“La vasca del Führer” di Serena Dandini: la biografia di una reporter della Seconda guerra mondiale

“A cosa sta pensando questa donna molto bella e sensuale mentre si passa il sapone sulle spalle, aspettando che il collega David Scherman si decida a scattare quella foto sconveniente?”

La vasca del Führer di Serena Dandini
La vasca del Führer di Serena Dandini

È una storia al femminile quella raccontata da Serena Dandini nel suo romanzo biografico La vasca del Führer, edito nel 2020 da Einaudi editore per la collana Stile libero.

Lo spunto per realizzare una narrazione ricca e avvincente nasce, come racconta l’autrice, da un insolito ritrovamento: un’istantanea in bianco e nero di una donna che esce dalla vasca da bagno della residenza di Adolf Hitler presso Monaco di Baviera.

Fotografia rimasta sepolta a lungo nella soffitta della casa di Elizabeth Lee Miller, in Sussex.

Fotografa e giornalista Elizabeth Lee Miller nasce a New York nel 1907 e muore a Farley Farm House (Gran Bretagna) nel 1977.

“Qualunque sia la nostra relazione con la figura paterna, si sa, i conti non tornano mai, e neanche per Lee deve essere stato facile coniugare altri amori con un padre così imponente e illuminato.
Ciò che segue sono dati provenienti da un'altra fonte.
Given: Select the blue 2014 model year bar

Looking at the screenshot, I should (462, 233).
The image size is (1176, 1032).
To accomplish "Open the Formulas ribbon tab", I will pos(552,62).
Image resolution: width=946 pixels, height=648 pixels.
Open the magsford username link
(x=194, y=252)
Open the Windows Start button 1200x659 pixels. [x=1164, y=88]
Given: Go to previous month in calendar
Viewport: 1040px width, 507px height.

Theodore è orgoglioso dei progressi di Lee e ammira Man Ray…”

La data riportata sulla fotografia è del 30 aprile 1945, giorno in cui dopo aver ‘visitato’ il campo di Dachau al seguito dell’esercito americano, la Miller si immerge nella vasca da bagno appartenuta ad Adolf Hitler. Ed è proprio con l’immagine di questa donna straordinaria, cui l’autrice ha dedicato una biografia dettagliata, che prende il via la narrazione de La vasca del Führer.

“C’è molto traffico sulla Quinta strada, quella mattina d’inverno. Le foto dell’epoca ci mostrano una metropoli tumultuosa e ammaliante: una visione lontana nel tempo, eppure familiare agli appassionati di pellicole in bianco e nero”.

Esempio di emancipazione femminile, la Miller, in un tempo in cui per le donne non era d’uso impegnarsi in attività di stretto appannaggio maschile, ha vissuto la propria vita nel nome di un acceso anticonformismo e di un netto rifiuto per tutto ciò che era convenzionale.

Intrecciando amicizie e relazioni con intellettuali ed esponenti del mondo culturale del suo tempo: Pablo Picasso, il fotografo Man Ray, Jean Cocteau, Roland Penrose che diventerà suo marito.

Figura controversa ma dal fascino indiscusso, tanto che per molto tempo in qualità di modella per Vogue sarà al centro dell’attenzione anche per la sua folgorante bellezza.

Vittima di una violenza subita da piccola, Lee Miller si porterà appresso i segni di una ferita che mai si rimarginerà, nonostante abbia fatto in modo di scacciare i fantasmi che la perseguitavano.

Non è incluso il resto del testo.